== Consigne donnée a ==
Recopiez à l'identique les enregistrements, depuis leur début jusqu'à la ligne contenant « I want to click on VOICE », celle-ci comprise.

La colonne Trajane
Date de publication : 12/11/2020
La colonne Trajane est une source historique monumentale. Elle fut construite sur et en même temps que le forum de Trajan (300 m × 35 m), qui facilitait la liaison entre le Champ de Mars et le centre de Rome, entre 106 et 113 par Apollodore de Damas (entre 50 et 60 - 130). Elle fut inaugurée le 13 mars 113. Elle fut réalisée en marbre de Carrare. Elle constitue une source détaillée de la guerre contre les Daces, menée par Trajan (53-117), empereur de 98 à 117.
La colonne est composée de bas-relief qui forment une sorte de « bande dessinée » longue de 200 m, enroulée en 24 spirales sur une hauteur de 39,81 m et sur une largeur de 3,83 m, tout comme les livres de l’époque que l’on appelle « volume ». La hauteur de la frise augmente progressivement afin de compenser le raccourci optique que l’on a en regardant la colonne à partir du sol. Ces reliefs sont considérés comme une paraphrase imagée des Commentaires de Trajan relatant les guerres contre les Daces, ce qui confère à la colonne le statut de document historique.

== Consigne donnée b ==
Reproduisez mot pour mot l'intégralité du texte sur la colonne Trajane.

== Données à traiter ==

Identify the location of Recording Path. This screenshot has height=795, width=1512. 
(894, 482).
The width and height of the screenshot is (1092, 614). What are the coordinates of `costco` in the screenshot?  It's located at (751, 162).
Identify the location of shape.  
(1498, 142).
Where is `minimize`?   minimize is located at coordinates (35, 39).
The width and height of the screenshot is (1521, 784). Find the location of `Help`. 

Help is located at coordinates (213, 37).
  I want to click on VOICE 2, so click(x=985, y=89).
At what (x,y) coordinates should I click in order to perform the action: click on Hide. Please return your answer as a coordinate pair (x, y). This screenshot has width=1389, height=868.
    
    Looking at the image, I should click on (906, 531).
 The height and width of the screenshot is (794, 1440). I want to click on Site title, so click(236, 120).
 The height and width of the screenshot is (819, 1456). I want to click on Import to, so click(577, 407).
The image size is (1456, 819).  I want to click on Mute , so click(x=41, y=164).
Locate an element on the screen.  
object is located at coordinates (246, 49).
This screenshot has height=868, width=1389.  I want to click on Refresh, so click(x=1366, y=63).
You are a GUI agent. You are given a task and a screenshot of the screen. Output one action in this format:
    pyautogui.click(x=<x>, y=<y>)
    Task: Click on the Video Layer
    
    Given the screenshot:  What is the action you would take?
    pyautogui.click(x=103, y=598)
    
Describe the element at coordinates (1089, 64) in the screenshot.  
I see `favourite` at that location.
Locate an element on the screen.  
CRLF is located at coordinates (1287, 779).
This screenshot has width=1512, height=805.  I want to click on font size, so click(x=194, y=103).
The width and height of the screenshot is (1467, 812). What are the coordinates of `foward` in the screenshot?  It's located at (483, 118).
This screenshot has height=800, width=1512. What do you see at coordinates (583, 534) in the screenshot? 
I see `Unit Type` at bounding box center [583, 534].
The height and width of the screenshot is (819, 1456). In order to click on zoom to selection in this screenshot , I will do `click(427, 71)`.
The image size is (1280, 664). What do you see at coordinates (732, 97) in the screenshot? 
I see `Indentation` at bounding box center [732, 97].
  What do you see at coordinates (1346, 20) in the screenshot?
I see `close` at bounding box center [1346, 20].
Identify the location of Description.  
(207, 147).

== Réponse rédigée a ==
Identify the location of Recording Path. This screenshot has height=795, width=1512. 
(894, 482).
The width and height of the screenshot is (1092, 614). What are the coordinates of `costco` in the screenshot?  It's located at (751, 162).
Identify the location of shape.  
(1498, 142).
Where is `minimize`?   minimize is located at coordinates (35, 39).
The width and height of the screenshot is (1521, 784). Find the location of `Help`. 

Help is located at coordinates (213, 37).
  I want to click on VOICE 2, so click(x=985, y=89).

== Réponse rédigée b ==
La colonne Trajane
Date de publication : 12/11/2020
La colonne Trajane est une source historique monumentale. Elle fut construite sur et en même temps que le forum de Trajan (300 m × 35 m), qui facilitait la liaison entre le Champ de Mars et le centre de Rome, entre 106 et 113 par Apollodore de Damas (entre 50 et 60 - 130). Elle fut inaugurée le 13 mars 113. Elle fut réalisée en marbre de Carrare. Elle constitue une source détaillée de la guerre contre les Daces, menée par Trajan (53-117), empereur de 98 à 117.
La colonne est composée de bas-relief qui forment une sorte de « bande dessinée » longue de 200 m, enroulée en 24 spirales sur une hauteur de 39,81 m et sur une largeur de 3,83 m, tout comme les livres de l’époque que l’on appelle « volume ». La hauteur de la frise augmente progressivement afin de compenser le raccourci optique que l’on a en regardant la colonne à partir du sol. Ces reliefs sont considérés comme une paraphrase imagée des Commentaires de Trajan relatant les guerres contre les Daces, ce qui confère à la colonne le statut de document historique.